Extrait à lire
# # # # # # #
Mme Twyla Jensen: En tant que citoyenne canadienne, je suis absolument convaincue que si nous pouvons créer un établissement bancaire canadien fort, c'est ce que nous devrions faire. Si nous nous tournons vers les États-Unis, c'est à ce pays que nous donnons la possibilité d'élargir son activité commerciale, et ce sont les États-Unis qui vont s'approprier une part du gâteau qui échappera au Canada.

M. Gerry Ritz: Existe-t-il au Canada assez de grandes entreprises pour soutenir l'activité de grandes banques ou bien vont-elles se tourner vers l'étranger de toute façon?

Mme Twyla Jensen: Je pense qu'il y a assez d'affaires à traiter au Canada, mais que ces banques vont s'intéresser aux marchés internationaux, ce qui, encore une fois, sera source de revenu pour le Canada.
# # # # # # #
Matériel fourni
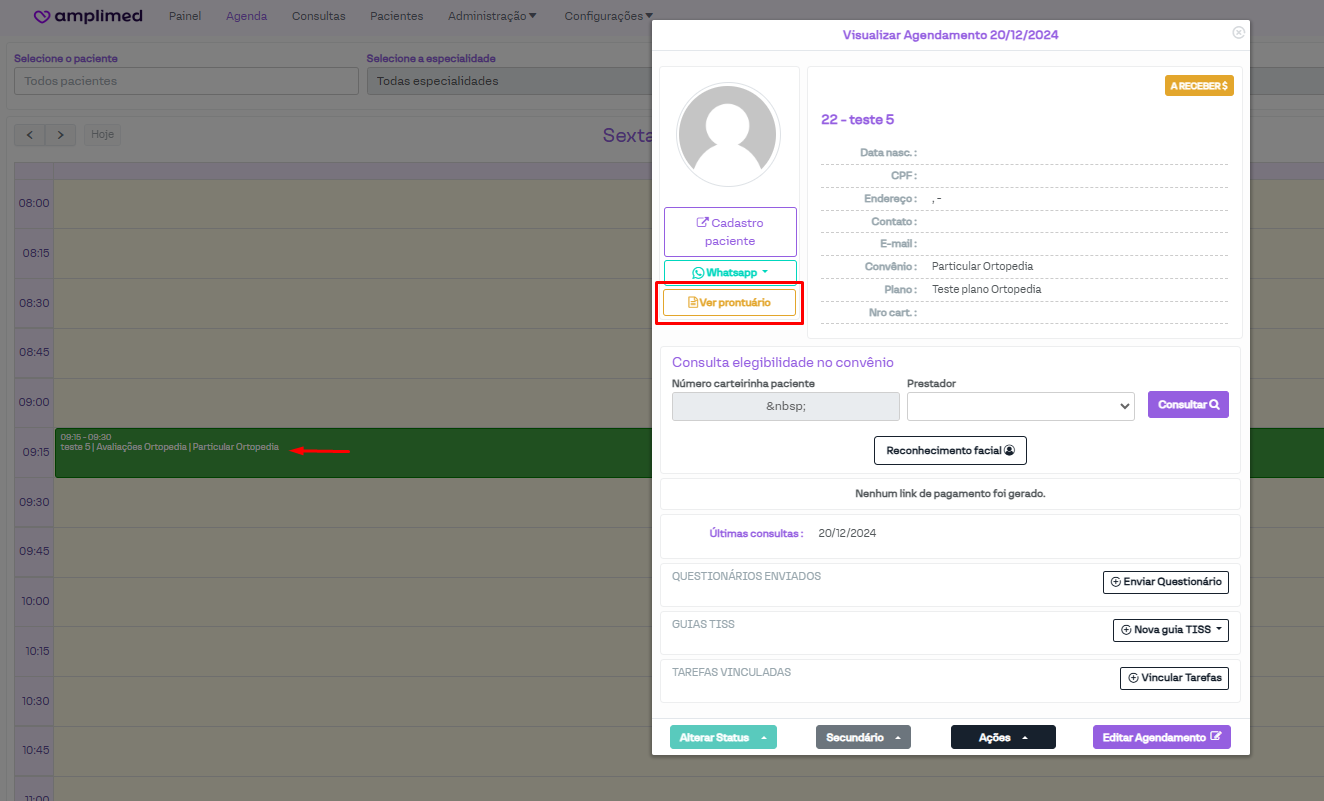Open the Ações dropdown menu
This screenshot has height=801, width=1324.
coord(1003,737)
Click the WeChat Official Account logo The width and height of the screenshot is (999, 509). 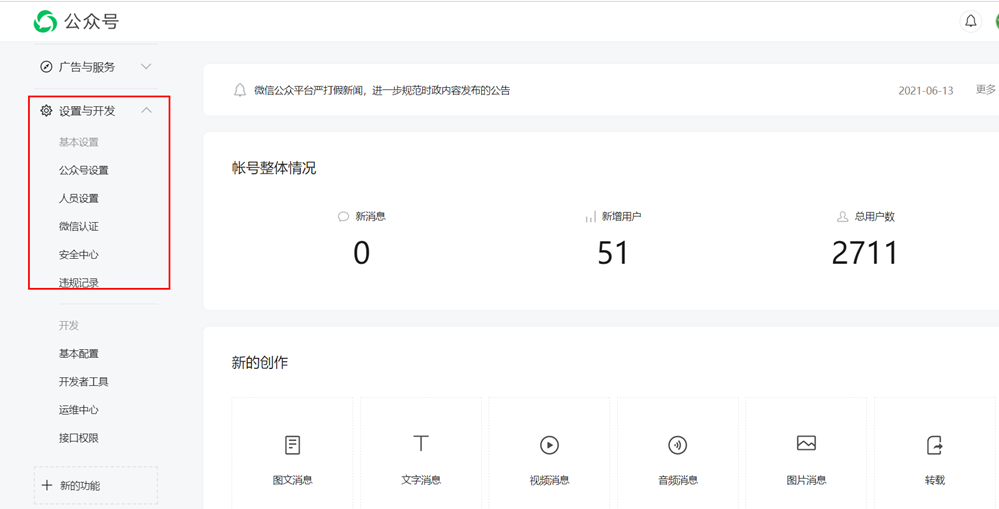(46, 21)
# # # # # # #
Travail demandé
A - Selon l'extrait sur les banques canadiennes, quel pays s'approprierait une part du gâteau si l'on se tournait vers lui ?
B - Poursuivez l'extrait sur les banques canadiennes au-delà de sa dernière réplique.
Le matériel fourni n'a aucun lien avec l'extrait.

Résultats attendus
A - Les États-Unis.

B -
M. Gerry Ritz: Merci.

Le vice-président (M. Nick Discepola): Je vais vous poser une question très délicate. Ne vous sentez pas visé; il faut que je la pose car je veux que cela soit enregistré au compte-rendu. Est-ce que l'un de vous a une ligne de crédit de roulement auprès d'une des banques qui ont proposé de fusionner?

Mme Twyla Jensen: Oui.

Le vice-président (M. Nick Discepola): Monsieur Calkins?

M. Glen Calkins: Des lignes de crédit de roulement personnelles ou professionnelles?

Le vice-président (M. Nick Discepola): L'une ou l'autre.

M. Glen Calkins: J'ai des lignes de crédit de roulement professionnelles.

Le vice-président (M. Nick Discepola): Vous en avez donc l'un et l'autre. La question suivante est encore très délicate. Est-ce qu'une personne employée par votre banque vous a demandé de faire ce témoignage, ou bien êtes-vous ici de votre propre chef?

M. Glen Calkins: Je fais cette présentation pour mon propre compte.

Mme Twyla Jensen: C'est à titre de propriétaire d'une petite entreprise que je suis ici, pour donner ma propre opinion.

Le vice-président (M. Nick Discepola): Je vous remercie.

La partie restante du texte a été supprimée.